We have shown in this manuscript that immobilization of TS activity on microparticle surfaces serves to direct the activity to a synaptic region of the host cell plasma membrane where the activity results in activation of G proteins facilitating cell entry of the coated microparticles. Within the synapse formed, TS activity promotes redistribution of sialic acid by desialylation of donors and trans-sialylation of acceptors. Consistent with this, where activity is inhibited, or the cell surface is first sialidase treated, the effect of TS activity on bead uptake is reduced. Previous work has suggested roles for GPCRs; bradykinin-2 receptor, beta-adrenergic receptor-1 and cannabinoid receptor-1 ¹²^–¹⁴. These proteins are heavily glycosylated and potentially may be activated as a result of sialic acid transfer resulting in the activation of G protein-dependent signalling events. Indeed the evidence which links the bradykinin-2 receptor to T. cruzi cell entry ¹² coupled with recent work which shows that sialylation of this receptor stabilizes its retention at the cell surface and facilitates its dimerization thereby potentiating Gαi signalling ⁷⁷^,⁷⁸ makes it possible that the bradykinin-2 receptor is a target of TS activity; serving as a sialic acid acceptor. Trans-sialylation by TcTS has previously been linked to activation of signalling activity when CD43, a highly sialylated mucin, was demonstrated as an acceptor substrate able to induce apoptosis in thymocytes ³⁷; implying that the role played by TS at the cell surface may be cell-type dependent and highly complex. PT inhibits the Gαi subunits of heterotrimeric G proteins by preventing the interaction between the G proteins and the GPCRs on the cell surface, negatively controlling the activation of cyclic AMP ⁷⁹, and eliciting downstream effects on vesicle recruitment to the cell surface. This in turn may influence the composition of the synaptic membrane, potentially increasing microdomain formation through the action of the acid sphingomyelinase ²¹.
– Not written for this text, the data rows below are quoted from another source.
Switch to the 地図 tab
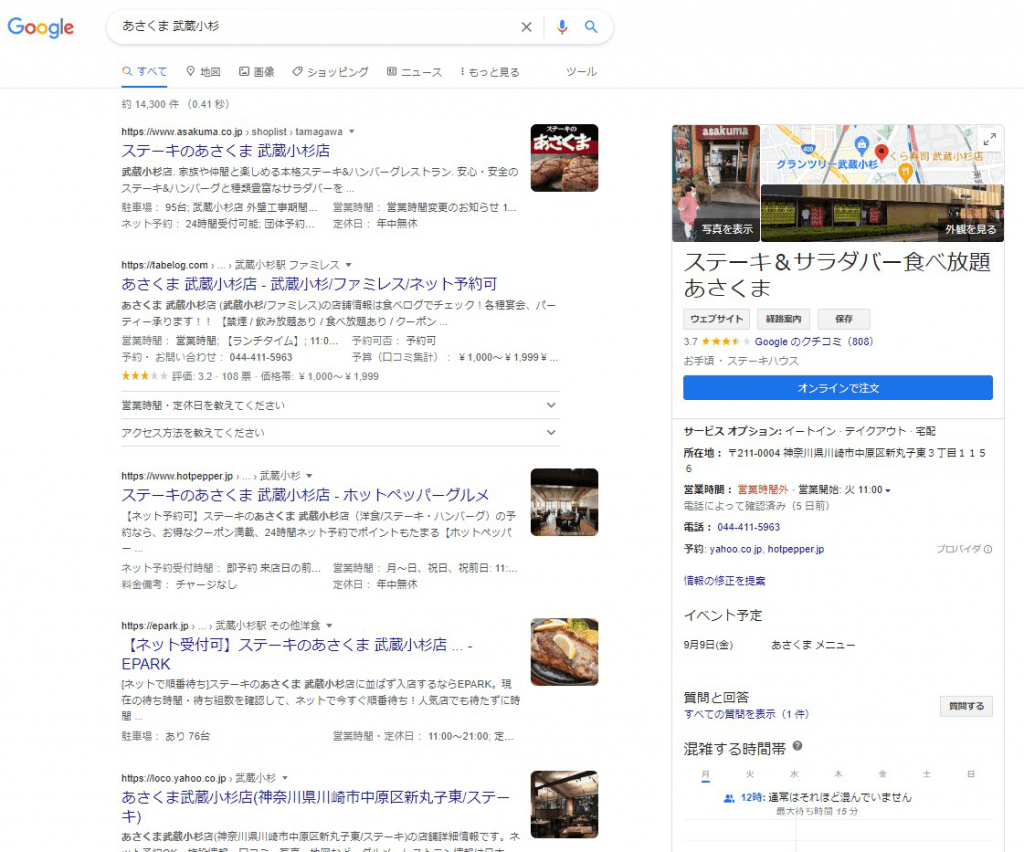1024x852 pixels. pos(203,72)
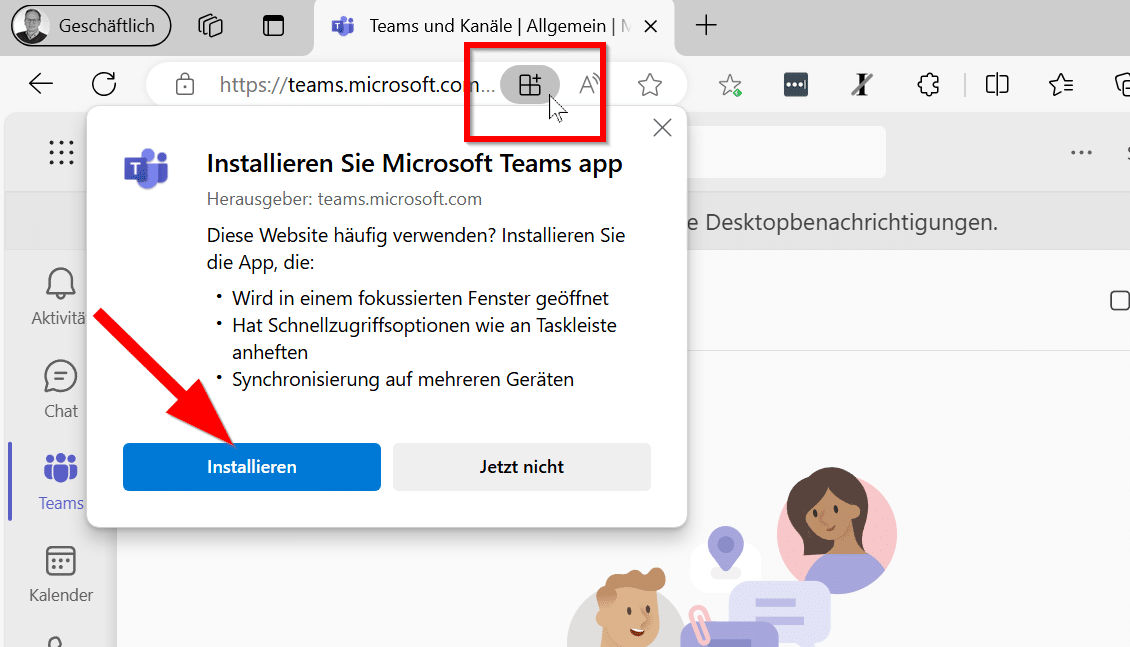This screenshot has width=1130, height=647.
Task: Add page to favorites with star icon
Action: (650, 85)
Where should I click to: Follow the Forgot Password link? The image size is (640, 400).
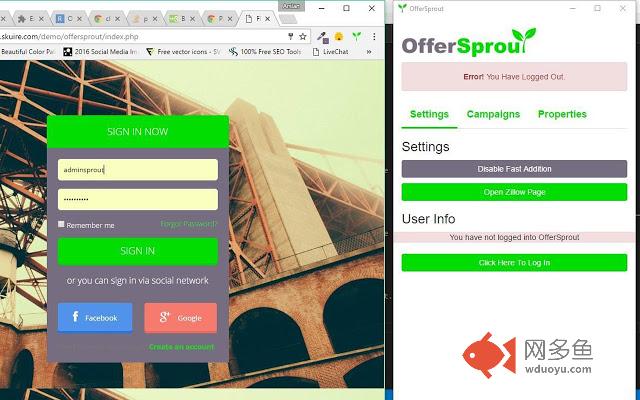(x=188, y=224)
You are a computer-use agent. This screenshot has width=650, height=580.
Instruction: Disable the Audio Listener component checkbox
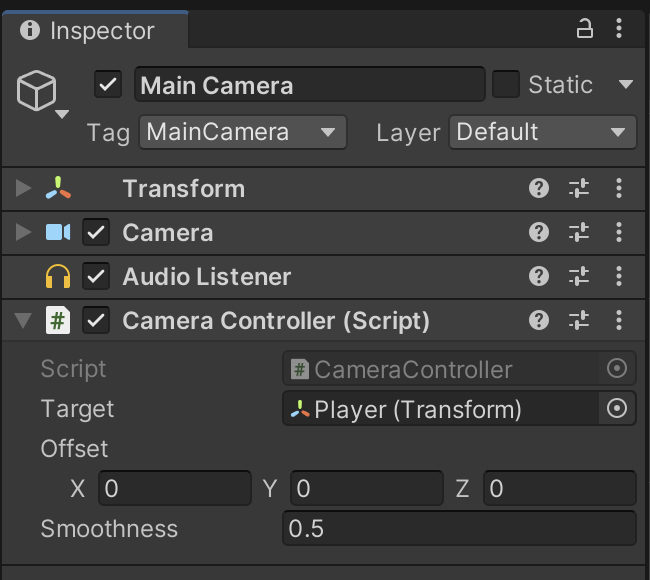click(96, 276)
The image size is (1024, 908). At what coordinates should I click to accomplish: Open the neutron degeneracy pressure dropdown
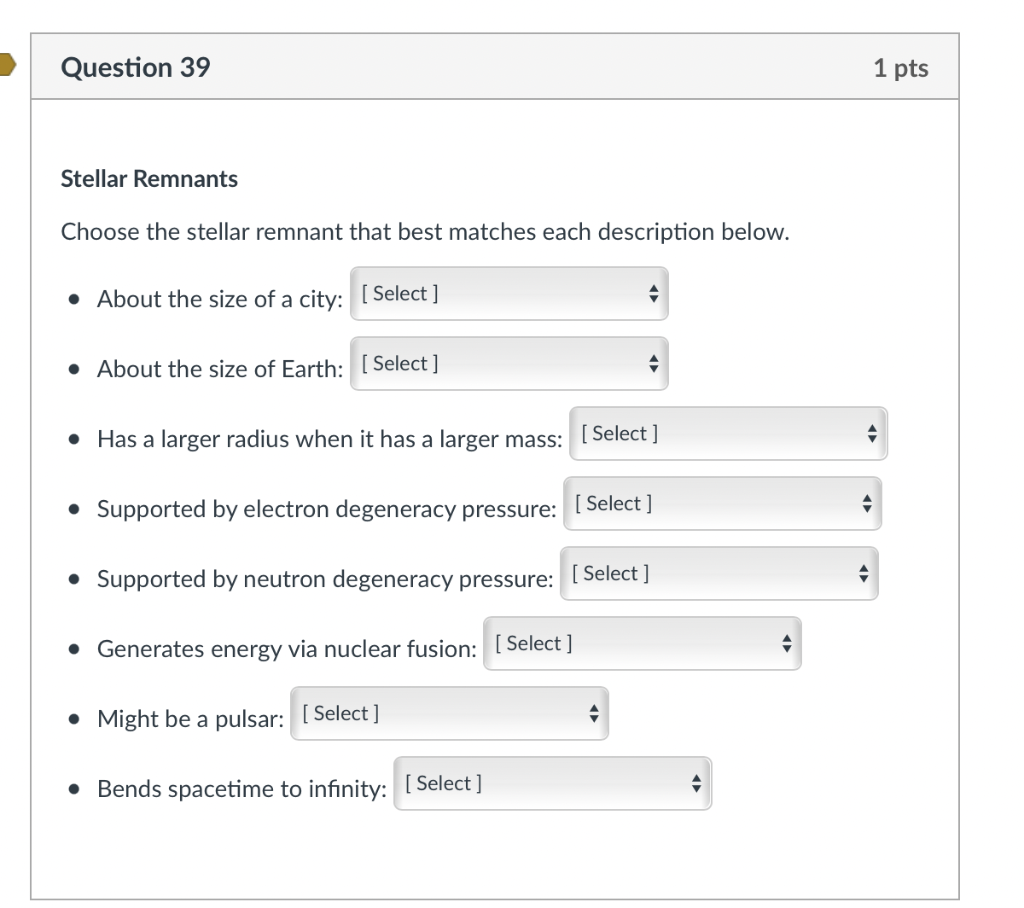(719, 574)
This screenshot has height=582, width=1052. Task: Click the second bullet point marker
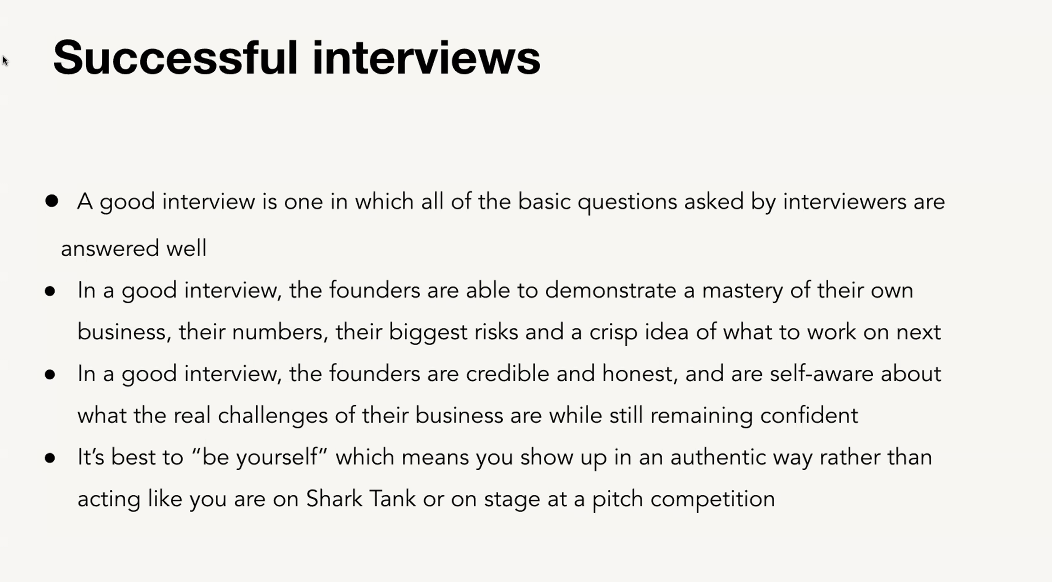coord(50,291)
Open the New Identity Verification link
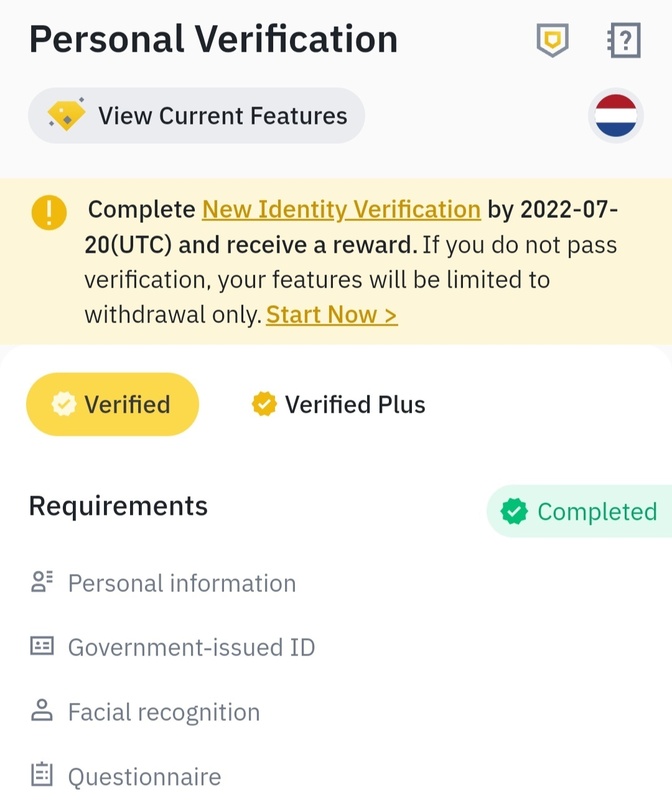 click(x=340, y=209)
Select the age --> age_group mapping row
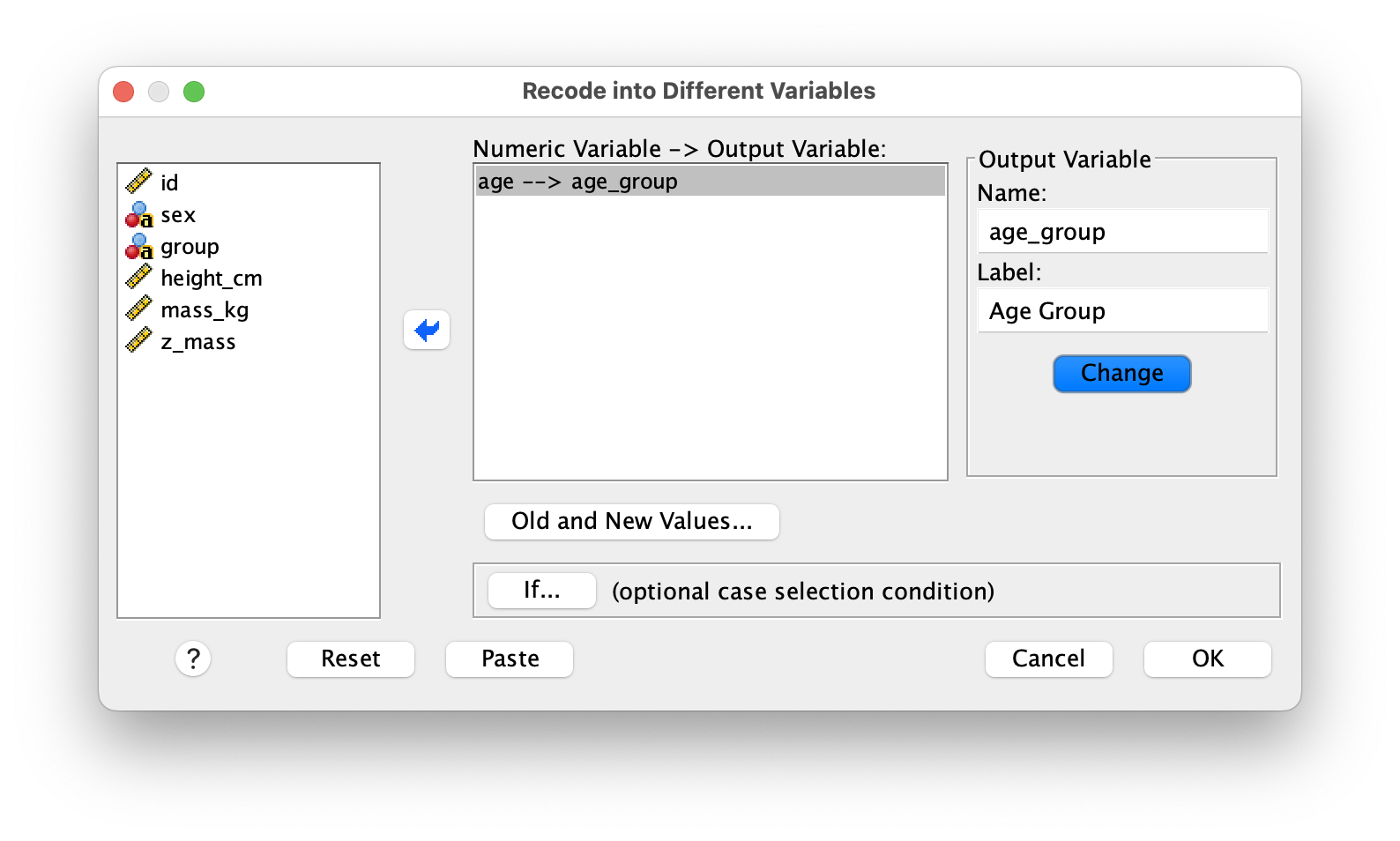The width and height of the screenshot is (1400, 841). coord(710,182)
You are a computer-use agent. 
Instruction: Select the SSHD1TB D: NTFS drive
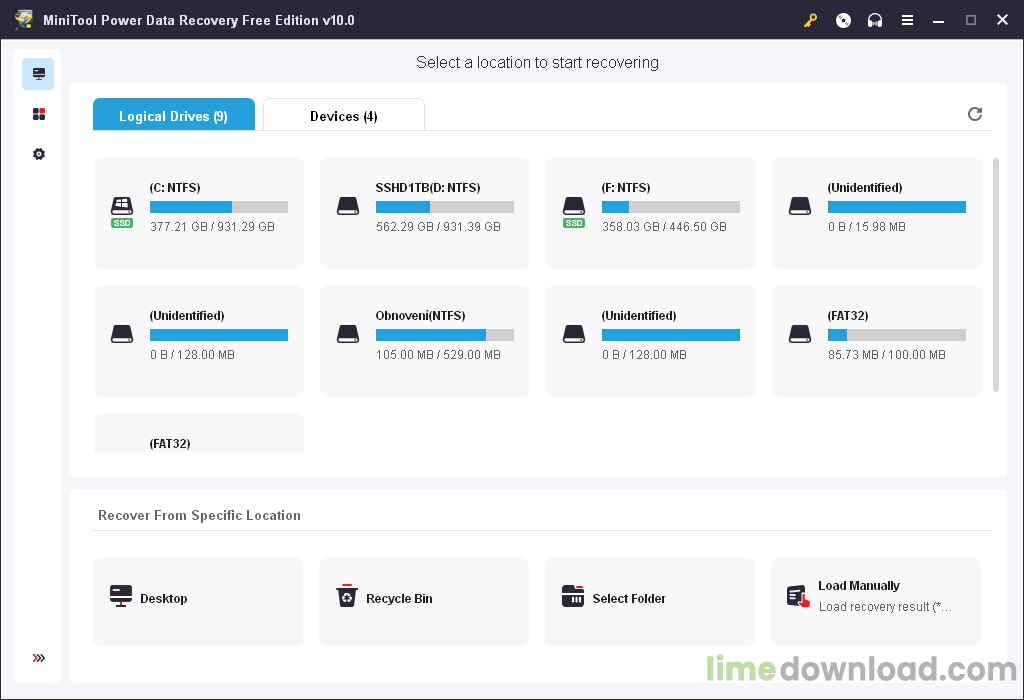click(x=425, y=212)
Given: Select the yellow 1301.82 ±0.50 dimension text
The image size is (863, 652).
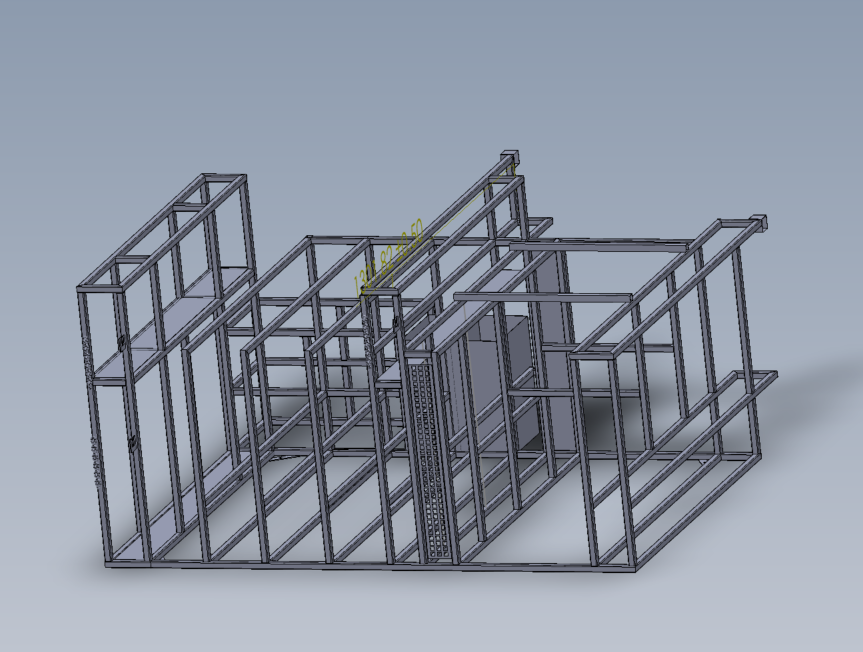Looking at the screenshot, I should 389,258.
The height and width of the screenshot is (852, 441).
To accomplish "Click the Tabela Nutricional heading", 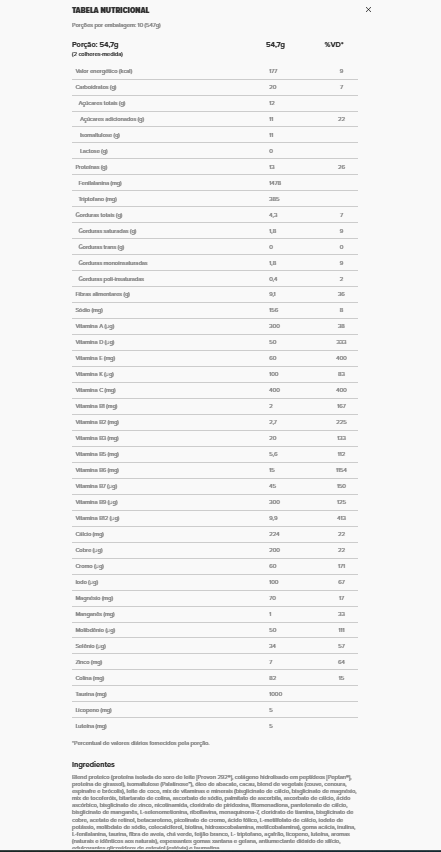I will click(110, 10).
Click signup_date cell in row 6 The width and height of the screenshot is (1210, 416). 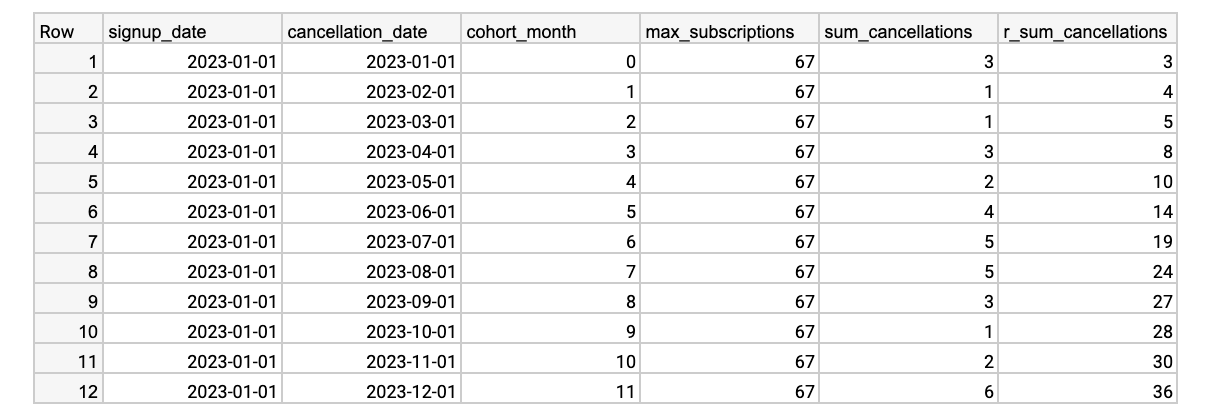click(x=191, y=212)
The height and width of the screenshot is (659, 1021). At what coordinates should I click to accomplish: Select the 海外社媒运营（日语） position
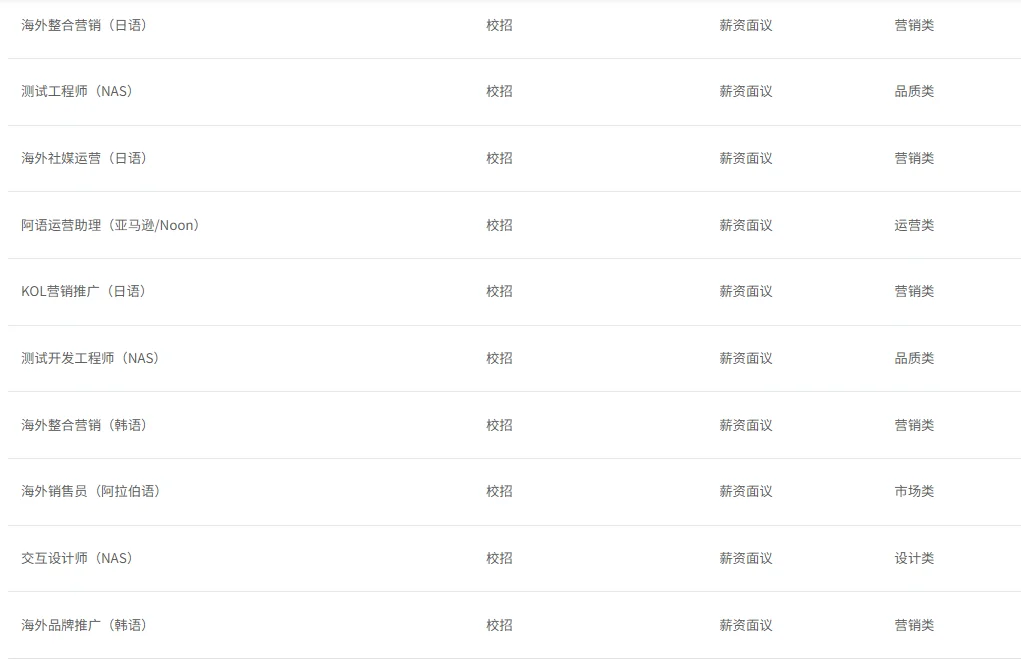coord(84,158)
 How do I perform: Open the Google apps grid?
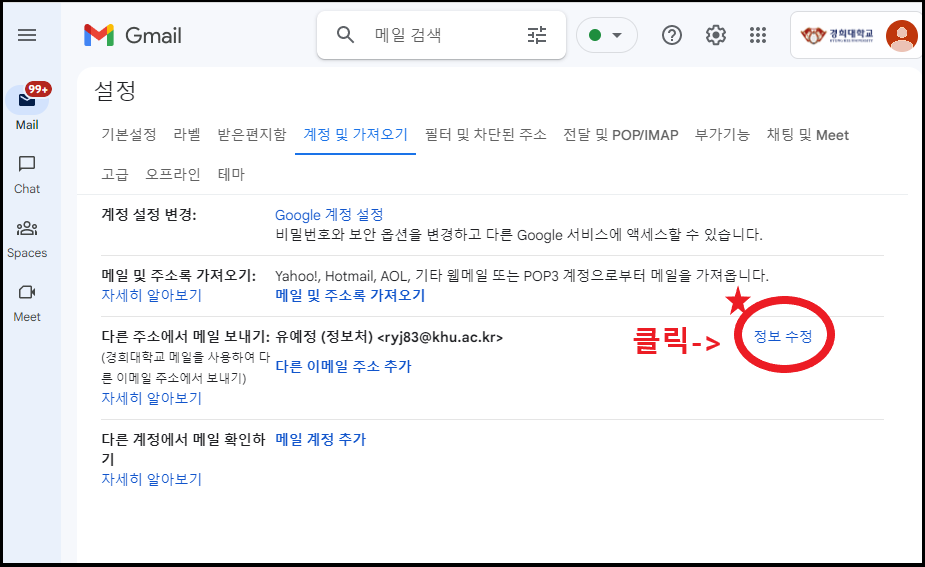click(x=758, y=36)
Several other T. cruzi molecules have been implicated in the production of an intracellular rise in calcium ions, which drives parasite invasion. Oligopeptidase B has the capacity to release an extracellular molecule that can induce an IP3 dependent mechanism of intracellular calcium release ¹⁹. The intracellular rise in calcium is detected by synaptotagmin VII which in turn regulates vesicle docking with the plasma membrane which aids parasite invasion ⁸⁰. A distinct internalization pathway has also been described which is readily inhibited by the PI3-kinase inhibitor WM ²⁰, and we have found that enhanced cell entry mediated by TS-activity may also be influenced by the activity of the PI3-kinase. The signalling pathways utilized by different T. cruzi strains to enter epithelial cells can vary ⁸¹ and T. cruzi TSs are highly polymorphic in sequence and expression levels, so it is worth considering that those strains with higher TS activities will be more able to make better use of this pertussis-sensitive mechanism for enhancing cell entry and may be better at invading epithelial cells than strains with trypomastigotes that possess lower TS activities.

Epithelia represent natural barriers to infection and the cells which compose them are usually considered to refrain from phagocytosis of larger bodies such as parasites, bacteria or latex beads. They are though acknowledged to be able to take up unanchored neoplastic cells by a process known as entosis. Moreover, up-regulation of endogenous surface sialidases such as Neu 3 is firmly associated with neoplasia ³⁹. Here, we show that epithelia can also internalize microparticles coated with TS (and bradykinin) in a similar fashion. This process is enhanced (through the action of the TS) by the localized removal of sialic acid to as yet unknown acceptor substrates. This action appears to engender a pertussis and WM sensitive eat me signal that results in enhanced macropinocytotic uptake. Thus like entosis, this mechanism appears macropinocytotic and enhanced by PI-3 kinase activation ⁴⁰. Whether this activation is sensitive to the removal of sialic acid has not been investigated here, however sialic acid-binding lectins have been shown to inhibit PI3K autophagy pathways ⁸² and autophagy plays a key role in the efficient invasion of cells by T. cruzi into parasitophorus vacuoles containing LC3 ⁶⁷.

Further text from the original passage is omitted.